Not looking forward to putting socks on.
Not remembering why I got up to go to the kitchen although conceivably I had a really good reason. I guess I’ll get a snack while I’m there…
Watching my belly literally take on a life of its own. Is he doing the wave in there?!
Feeling like a druggie with my little baggie of Tums. It’s easier than carrying around the 150-pack.
Knowing a belly growth spurt must be coming because of the fact that I’ve been craving (and eating) meat for 7 days straight. (Even more interesting considering I am a near-vegetarian.)
Noticing that the fronts of most of my shirts are starting to pill. That’s what you get from too much belly rubbing!
Going to look out the window and running into the glass with my belly.
When Roo gets the hiccups. And it rattles my bladder.
Hearing my tummy in its new location up under my rib cage when it rumbles.
Realizing how soft the skin inside my now popped-out belly button is.
Realizing that while I can still drive in a straight line, I can no longer park straight.
Being pregnancy drunk – an unexplainable silliness leading to singing to myself and random mental commentary on innocent bystanders.
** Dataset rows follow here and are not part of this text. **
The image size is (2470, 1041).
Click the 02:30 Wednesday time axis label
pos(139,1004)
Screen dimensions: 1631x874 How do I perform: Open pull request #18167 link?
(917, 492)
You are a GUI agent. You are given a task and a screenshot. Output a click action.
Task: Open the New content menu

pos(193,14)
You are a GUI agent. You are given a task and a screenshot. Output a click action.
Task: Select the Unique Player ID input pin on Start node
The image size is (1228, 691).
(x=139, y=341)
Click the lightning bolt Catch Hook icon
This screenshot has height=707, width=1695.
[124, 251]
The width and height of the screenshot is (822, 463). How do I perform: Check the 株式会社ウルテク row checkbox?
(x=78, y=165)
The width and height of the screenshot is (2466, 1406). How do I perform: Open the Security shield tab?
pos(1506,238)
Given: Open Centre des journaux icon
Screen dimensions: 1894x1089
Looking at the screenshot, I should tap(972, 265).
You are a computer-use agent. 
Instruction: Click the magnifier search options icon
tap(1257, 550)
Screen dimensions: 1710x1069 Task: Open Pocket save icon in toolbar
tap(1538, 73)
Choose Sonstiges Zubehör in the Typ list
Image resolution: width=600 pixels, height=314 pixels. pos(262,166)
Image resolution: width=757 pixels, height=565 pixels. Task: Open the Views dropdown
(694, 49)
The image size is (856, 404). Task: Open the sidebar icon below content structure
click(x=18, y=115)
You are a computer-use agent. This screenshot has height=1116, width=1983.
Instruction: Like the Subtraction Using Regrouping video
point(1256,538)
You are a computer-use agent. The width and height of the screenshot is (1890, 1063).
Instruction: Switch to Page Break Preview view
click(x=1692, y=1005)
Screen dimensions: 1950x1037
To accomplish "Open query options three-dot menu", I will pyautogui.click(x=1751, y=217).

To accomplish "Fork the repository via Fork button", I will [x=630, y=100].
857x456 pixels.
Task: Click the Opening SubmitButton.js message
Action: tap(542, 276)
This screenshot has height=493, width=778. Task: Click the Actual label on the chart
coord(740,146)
I swear I saw Lenny Kravitz pushing a stroller down the street!
Realizing that no matter how much I was hoping to resist the trend of my ever-growing hips, it’s time to put away the skinny jeans (and any other pants I used to fit in).
Running into things with my suddenly-there baby belly.
Having that same belly and the accompanying boobs intercepting and statically attracting any crumbs attempting to make it to the floor.
Hoping I don’t tinkle when I sneeze. (That’s what those pelvic floor exercises are for!)
Wondering if sneezing bothers the little guy.
Being forced into better posture by the belly.
Feeling self-conscious about the fact that the initial phase of baby belly looks like a college student’s beer gut.
Being winded after a single flight of stairs.
Realizing they have special seating for me in the trams and special parking spaces at the grocery store.
Being paranoid about the source of my cheese and any leftovers or open food products older than two days.
Craving no-nos like wine and gelato. Although I did later find out that some flavors of gelato are made without egg. Yeah!
Having absolutely no desire for my favorite latte macchiato. What?!
I have decided that I love my pregnant belly. Sure, it’s weird to not see my feet anymore unless I’m standing a certain way, to no longer fit into even my ‘fat jeans’, to not be able to balance on one foot very well anymore, to groan like a rudely awoken bear when I put on my socks, and to not know where the ends of my body are when I’m walking around corners and other objects (including Toby). But it’s so very nice to feel the little person moving inside of me. I love talking to him and stroking my belly, imagining that he can feel me through my skin and thinning abdominal muscles, wondering the whole time if he’ll get Toby’s long legs and thick hair, what color his eyes will be, what he thinks of me.